TASK DETAILS: Across the records below, report how many lines include the word "label", stating the number alone.

THE DATA:
..........

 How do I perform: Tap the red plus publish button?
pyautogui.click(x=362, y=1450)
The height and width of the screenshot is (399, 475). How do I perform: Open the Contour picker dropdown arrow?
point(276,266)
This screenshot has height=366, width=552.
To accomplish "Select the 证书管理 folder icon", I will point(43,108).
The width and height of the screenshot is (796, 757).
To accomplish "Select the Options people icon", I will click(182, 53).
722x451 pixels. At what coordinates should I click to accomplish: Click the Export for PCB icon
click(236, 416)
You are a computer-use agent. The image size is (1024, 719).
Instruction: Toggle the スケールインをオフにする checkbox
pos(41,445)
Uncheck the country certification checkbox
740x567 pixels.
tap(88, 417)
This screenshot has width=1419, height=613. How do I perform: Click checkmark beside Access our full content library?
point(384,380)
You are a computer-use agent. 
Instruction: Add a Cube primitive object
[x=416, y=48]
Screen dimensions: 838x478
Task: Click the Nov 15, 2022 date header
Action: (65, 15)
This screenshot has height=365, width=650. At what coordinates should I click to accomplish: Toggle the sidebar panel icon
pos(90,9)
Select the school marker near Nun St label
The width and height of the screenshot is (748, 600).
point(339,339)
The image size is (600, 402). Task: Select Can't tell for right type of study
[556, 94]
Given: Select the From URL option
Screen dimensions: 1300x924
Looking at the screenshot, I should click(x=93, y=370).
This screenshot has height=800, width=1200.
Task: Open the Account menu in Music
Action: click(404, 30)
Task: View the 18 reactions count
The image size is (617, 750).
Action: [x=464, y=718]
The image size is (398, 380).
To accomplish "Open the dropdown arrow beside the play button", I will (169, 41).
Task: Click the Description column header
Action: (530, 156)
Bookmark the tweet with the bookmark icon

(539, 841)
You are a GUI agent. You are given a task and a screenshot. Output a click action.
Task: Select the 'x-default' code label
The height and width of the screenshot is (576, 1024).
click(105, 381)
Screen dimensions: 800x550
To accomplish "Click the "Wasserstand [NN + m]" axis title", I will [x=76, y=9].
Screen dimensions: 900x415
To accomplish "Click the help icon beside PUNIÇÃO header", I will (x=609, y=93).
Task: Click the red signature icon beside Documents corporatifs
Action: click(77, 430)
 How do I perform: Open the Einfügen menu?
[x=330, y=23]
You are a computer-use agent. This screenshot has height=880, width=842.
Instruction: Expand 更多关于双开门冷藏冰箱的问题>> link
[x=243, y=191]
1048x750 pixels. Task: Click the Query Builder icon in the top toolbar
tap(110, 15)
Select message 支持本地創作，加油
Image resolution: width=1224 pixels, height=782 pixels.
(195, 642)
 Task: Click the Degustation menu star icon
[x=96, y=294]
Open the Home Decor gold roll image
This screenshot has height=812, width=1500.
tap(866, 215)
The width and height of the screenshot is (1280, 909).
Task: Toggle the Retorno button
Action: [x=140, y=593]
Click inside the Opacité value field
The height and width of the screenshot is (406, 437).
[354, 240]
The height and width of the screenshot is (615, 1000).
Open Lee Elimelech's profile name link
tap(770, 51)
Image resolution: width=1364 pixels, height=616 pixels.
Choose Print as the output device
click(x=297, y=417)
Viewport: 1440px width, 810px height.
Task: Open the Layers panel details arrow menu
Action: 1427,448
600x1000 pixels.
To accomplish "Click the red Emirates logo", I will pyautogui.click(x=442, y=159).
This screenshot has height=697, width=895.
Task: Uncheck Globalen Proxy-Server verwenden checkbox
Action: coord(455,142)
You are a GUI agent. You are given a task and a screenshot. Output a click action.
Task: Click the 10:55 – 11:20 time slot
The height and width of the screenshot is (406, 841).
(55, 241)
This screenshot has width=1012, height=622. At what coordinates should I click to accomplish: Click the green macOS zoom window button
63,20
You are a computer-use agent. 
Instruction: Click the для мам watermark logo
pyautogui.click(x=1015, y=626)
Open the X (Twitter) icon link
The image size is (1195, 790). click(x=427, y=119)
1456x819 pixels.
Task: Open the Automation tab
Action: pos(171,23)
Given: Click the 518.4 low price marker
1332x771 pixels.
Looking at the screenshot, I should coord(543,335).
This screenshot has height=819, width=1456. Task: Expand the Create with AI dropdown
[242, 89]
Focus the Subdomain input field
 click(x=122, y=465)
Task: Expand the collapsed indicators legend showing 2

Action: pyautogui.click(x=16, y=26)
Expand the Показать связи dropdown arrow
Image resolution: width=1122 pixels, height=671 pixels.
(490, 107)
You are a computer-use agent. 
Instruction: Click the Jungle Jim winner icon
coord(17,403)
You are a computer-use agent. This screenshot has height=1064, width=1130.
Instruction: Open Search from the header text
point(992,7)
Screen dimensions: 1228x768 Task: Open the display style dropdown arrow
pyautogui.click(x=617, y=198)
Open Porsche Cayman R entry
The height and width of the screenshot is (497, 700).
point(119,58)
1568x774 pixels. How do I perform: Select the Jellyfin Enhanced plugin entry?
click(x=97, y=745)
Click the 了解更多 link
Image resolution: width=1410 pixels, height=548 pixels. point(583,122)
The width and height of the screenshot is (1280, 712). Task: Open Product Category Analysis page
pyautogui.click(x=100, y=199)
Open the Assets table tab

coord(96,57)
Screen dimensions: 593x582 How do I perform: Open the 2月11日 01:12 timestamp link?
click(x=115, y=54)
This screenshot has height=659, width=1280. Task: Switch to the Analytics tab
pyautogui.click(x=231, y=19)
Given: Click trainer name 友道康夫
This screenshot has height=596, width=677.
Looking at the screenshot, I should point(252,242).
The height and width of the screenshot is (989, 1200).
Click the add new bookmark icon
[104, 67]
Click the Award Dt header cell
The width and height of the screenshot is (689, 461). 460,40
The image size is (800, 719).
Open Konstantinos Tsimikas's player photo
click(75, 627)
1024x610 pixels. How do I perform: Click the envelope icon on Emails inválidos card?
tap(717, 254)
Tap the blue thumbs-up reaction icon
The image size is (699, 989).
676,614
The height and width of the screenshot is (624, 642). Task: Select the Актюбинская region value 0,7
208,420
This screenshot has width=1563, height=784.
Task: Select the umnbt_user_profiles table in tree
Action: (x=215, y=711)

..........

COMPLETED TASK: 2